> **SEÇÃO DO DOCUMENTO**
Justiça
Publicado em 26/06/2026, às 11h35 Foto: Divulgação Claudia Cardozo
O Conselho Nacional de Justiça (CNJ) arquivou um processo movido pelo Instituto Nacional de Colonização e Reforma Agrária (Incra) que tentava anular a venda da Fazenda Santa Helena, localizada em São Desidério, no oeste da Bahia. A decisão, proferida pelo conselheiro Marcello Terto, mantém a validade da aquisição da propriedade pela Agrícola Xingu S.A., uma empresa brasileira com controle de capital estrangeiro.
O imbróglio jurídico começou quando o Incra, durante um procedimento de rotina, identificou a venda do imóvel rural, registrada em 2014, e a considerou nula. Para o instituto, a transação violava a Lei nº 5.709/1971, que impõe restrições à aquisição de terras por estrangeiros no Brasil. O Incra levou o caso à Corregedoria das Comarcas do Interior do Tribunal de Justiça da Bahia (TJBA), pedindo providências.
No entanto, a Corregedoria baiana arquivou o pedido, afirmando que a compra da fazenda foi "conduzida em plena conformidade com os preceitos legais aplicáveis" na época. O órgão explicou que, na data do negócio, a interpretação oficial da Advocacia-Geral da União (AGU) não aplicava as restrições da lei a empresas brasileiras de capital estrangeiro.
Essa brecha foi fechada apenas em 2010, mas para garantir a segurança jurídica dos negócios feitos anteriormente, uma portaria interministerial de 2014 consolidou as aquisições realizadas entre 1994 e 2010 como "situações jurídicas consolidadas". Foi com esse entendimento que a Corregedoria da Bahia se baseou para validar a compra da Fazenda Santa Helena.
Inconformado, o Incra recorreu ao CNJ, alegando que a decisão baiana violava o princípio da legalidade e a Constituição. O instituto pediu uma liminar para bloquear a matrícula do imóvel e, no mérito, anular tanto a decisão da Corregedoria quanto o registro da compra.
Ao analisar o caso, o conselheiro Marcello Terto negou o prosseguimento da ação. Segundo ele, a competência do CNJ é para casos de "interesse geral", que impactam o sistema de justiça como um todo, e não para disputas de "natureza meramente individual", como a validade de um único registro de imóvel.
Terto destacou que a tentativa do Incra tinha um "nítido caráter recursal", buscando transformar o CNJ em uma instância revisora de uma decisão administrativa local, o que não é função do Conselho.
Além disso, o relator apontou uma contradição: o Incra, uma autarquia federal, estava se insurgindo contra uma norma (a portaria de 2014) criada pela própria União para estabilizar relações jurídicas. "Cuida-se de questão que envolve a interpretação e a eventual revisão de orientação normativa interna da União, matéria alheia à competência correcional deste Conselho", afirmou Terto em sua decisão.

> **ITEM DE AÇÃO**
Por favor, copie da notícia acima sobre a Fazenda Santa Helena o trecho que vai de "O imbróglio jurídico" até "(TJBA), pedindo providências.", incluindo essas palavras.

> **DADOS EXIBIDOS**

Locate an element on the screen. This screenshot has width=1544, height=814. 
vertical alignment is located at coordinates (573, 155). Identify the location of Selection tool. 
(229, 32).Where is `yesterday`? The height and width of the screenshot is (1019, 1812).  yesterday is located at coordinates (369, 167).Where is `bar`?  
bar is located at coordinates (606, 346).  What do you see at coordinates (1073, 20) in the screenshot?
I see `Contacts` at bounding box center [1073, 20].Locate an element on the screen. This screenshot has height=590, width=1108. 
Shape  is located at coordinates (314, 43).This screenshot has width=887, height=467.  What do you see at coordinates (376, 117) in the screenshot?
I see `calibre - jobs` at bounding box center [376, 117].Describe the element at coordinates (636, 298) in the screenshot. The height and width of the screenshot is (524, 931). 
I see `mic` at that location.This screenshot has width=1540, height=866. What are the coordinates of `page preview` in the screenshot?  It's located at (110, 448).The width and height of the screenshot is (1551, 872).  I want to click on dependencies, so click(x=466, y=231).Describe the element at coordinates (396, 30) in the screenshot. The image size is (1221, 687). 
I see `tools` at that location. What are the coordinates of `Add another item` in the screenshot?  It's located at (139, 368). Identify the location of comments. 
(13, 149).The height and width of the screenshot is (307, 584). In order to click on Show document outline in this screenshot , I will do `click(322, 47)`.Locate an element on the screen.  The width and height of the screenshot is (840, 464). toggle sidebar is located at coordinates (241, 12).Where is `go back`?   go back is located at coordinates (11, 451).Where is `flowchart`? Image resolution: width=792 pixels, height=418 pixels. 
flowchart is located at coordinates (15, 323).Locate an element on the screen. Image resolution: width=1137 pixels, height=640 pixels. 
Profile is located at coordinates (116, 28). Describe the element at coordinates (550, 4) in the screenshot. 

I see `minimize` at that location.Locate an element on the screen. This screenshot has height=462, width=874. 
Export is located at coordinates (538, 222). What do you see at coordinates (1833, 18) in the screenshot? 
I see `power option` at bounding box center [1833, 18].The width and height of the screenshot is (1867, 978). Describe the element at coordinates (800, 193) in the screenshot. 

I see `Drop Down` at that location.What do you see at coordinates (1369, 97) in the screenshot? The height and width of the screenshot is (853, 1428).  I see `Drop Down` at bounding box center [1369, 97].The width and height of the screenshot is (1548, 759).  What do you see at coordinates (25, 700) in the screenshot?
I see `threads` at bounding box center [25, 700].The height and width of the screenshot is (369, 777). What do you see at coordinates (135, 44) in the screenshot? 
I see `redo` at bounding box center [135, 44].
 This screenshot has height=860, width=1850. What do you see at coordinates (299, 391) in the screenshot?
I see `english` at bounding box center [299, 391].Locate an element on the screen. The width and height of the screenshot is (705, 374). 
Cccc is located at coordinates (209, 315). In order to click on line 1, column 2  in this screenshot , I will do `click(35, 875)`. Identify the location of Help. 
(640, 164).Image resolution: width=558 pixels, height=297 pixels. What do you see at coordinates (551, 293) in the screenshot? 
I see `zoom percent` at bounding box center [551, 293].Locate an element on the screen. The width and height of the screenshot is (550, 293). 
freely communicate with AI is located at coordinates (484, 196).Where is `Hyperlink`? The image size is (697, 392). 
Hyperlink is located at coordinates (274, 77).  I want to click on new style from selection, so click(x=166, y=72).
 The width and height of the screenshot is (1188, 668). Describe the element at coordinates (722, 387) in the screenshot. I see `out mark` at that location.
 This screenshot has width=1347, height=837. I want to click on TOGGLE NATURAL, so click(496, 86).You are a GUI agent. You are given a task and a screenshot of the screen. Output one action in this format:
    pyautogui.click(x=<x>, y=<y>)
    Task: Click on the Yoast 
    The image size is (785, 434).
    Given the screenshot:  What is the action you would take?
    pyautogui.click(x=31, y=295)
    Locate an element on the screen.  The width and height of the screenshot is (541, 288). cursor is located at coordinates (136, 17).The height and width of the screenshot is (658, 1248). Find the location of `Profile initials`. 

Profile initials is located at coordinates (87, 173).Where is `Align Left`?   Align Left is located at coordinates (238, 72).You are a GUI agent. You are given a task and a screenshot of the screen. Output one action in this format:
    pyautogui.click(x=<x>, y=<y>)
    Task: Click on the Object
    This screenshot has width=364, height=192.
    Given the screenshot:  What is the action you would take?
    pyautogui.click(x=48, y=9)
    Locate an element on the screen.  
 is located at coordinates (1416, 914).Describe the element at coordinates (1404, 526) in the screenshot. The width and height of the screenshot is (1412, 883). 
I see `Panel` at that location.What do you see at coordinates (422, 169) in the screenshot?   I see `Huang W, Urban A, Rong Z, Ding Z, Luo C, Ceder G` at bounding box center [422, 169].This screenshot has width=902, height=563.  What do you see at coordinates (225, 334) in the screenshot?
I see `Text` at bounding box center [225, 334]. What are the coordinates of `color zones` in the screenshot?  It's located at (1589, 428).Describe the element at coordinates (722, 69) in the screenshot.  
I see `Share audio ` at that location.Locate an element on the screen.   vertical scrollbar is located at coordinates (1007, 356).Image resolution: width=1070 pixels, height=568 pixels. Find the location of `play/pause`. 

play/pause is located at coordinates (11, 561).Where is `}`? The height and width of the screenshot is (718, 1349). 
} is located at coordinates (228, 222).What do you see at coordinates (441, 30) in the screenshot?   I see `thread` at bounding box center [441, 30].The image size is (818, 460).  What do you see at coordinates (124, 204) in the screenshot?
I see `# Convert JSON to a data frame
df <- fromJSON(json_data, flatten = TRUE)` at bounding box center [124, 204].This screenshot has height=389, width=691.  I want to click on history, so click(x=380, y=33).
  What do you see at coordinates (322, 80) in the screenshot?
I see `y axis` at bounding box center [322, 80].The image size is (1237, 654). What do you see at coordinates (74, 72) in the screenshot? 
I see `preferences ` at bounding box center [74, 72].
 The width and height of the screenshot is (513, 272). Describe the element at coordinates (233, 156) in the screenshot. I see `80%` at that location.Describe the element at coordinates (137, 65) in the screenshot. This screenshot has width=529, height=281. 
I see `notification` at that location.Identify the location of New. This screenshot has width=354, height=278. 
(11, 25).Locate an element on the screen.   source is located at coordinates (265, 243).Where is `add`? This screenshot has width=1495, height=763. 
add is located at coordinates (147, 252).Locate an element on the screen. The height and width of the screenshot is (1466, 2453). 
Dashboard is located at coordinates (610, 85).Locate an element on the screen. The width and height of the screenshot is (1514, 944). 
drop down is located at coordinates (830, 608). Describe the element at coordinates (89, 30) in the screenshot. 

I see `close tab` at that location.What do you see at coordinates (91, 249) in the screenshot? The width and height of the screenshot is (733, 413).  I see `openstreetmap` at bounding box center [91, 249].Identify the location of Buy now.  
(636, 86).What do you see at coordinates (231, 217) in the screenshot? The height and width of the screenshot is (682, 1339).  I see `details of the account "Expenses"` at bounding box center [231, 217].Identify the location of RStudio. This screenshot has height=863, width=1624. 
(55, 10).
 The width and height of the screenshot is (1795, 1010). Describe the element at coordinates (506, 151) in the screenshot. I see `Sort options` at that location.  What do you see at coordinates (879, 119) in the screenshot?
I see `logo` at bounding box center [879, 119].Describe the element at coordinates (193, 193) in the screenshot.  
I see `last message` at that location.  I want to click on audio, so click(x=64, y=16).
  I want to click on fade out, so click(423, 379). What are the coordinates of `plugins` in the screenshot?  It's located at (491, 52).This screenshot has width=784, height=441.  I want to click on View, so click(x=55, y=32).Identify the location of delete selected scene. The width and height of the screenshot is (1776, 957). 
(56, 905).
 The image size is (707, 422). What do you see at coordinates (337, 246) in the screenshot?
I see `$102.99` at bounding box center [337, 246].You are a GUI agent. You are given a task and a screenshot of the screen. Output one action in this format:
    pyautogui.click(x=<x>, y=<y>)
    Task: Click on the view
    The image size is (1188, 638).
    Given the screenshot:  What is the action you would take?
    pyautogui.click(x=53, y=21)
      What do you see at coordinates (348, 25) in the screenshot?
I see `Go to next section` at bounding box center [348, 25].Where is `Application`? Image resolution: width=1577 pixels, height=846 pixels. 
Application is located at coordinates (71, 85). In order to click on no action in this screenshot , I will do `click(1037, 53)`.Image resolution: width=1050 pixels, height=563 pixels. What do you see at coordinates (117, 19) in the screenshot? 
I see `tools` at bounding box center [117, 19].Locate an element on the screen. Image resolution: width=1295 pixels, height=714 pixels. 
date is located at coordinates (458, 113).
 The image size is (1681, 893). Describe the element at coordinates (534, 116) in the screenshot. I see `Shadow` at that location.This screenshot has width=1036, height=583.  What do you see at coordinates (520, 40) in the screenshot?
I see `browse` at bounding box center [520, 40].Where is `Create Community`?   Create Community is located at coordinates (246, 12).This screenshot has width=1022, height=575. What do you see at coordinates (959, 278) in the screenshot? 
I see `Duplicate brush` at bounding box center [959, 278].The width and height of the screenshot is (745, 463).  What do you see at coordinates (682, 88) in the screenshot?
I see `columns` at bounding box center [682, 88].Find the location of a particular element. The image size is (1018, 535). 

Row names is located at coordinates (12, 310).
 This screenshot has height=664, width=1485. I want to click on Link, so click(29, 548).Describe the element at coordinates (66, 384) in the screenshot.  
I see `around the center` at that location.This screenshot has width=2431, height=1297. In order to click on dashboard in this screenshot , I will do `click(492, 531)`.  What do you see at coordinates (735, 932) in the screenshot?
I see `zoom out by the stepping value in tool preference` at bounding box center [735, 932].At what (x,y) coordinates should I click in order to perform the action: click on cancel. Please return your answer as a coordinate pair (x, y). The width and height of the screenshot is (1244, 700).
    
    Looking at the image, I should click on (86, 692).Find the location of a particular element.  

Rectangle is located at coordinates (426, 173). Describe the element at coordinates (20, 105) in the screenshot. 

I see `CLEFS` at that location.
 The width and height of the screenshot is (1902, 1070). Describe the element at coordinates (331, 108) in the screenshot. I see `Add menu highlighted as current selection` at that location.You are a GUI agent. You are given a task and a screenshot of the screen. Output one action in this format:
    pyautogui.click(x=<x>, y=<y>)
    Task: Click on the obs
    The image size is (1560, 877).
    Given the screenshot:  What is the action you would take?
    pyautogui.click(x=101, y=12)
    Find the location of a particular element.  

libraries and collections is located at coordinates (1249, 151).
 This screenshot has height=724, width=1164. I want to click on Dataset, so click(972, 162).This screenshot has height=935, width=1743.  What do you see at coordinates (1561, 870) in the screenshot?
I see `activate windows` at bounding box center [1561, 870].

> **RESPOSTA**
O imbróglio jurídico começou quando o Incra, durante um procedimento de rotina, identificou a venda do imóvel rural, registrada em 2014, e a considerou nula. Para o instituto, a transação violava a Lei nº 5.709/1971, que impõe restrições à aquisição de terras por estrangeiros no Brasil. O Incra levou o caso à Corregedoria das Comarcas do Interior do Tribunal de Justiça da Bahia (TJBA), pedindo providências.